What is expected: All the lines below should appear again unchanged, though their pictures should not.

== Task data

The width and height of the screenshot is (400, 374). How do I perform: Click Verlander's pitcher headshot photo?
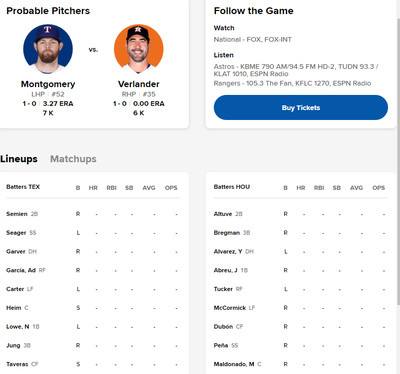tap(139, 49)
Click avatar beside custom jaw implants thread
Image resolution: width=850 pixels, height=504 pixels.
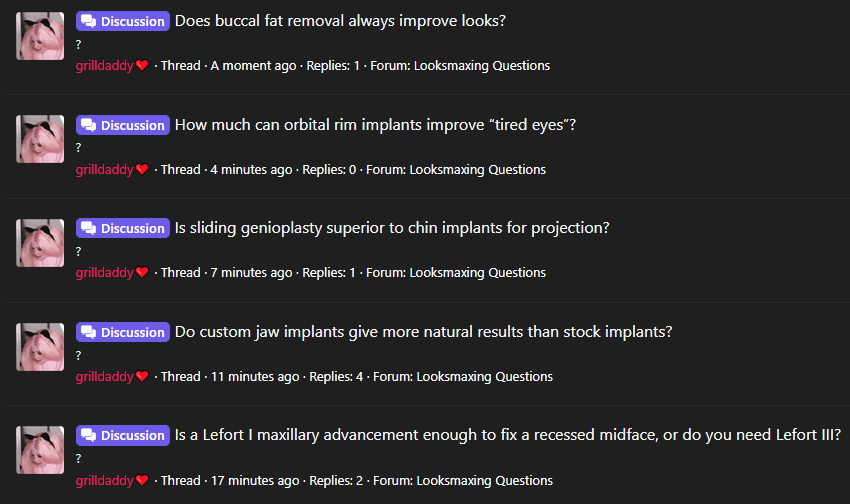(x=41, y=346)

====

Solution for this exercise:
The width and height of the screenshot is (400, 374). How do I perform: Click Verlander's pitcher headshot photo?
tap(139, 49)
Click avatar beside custom jaw implants thread
Image resolution: width=850 pixels, height=504 pixels.
(x=41, y=346)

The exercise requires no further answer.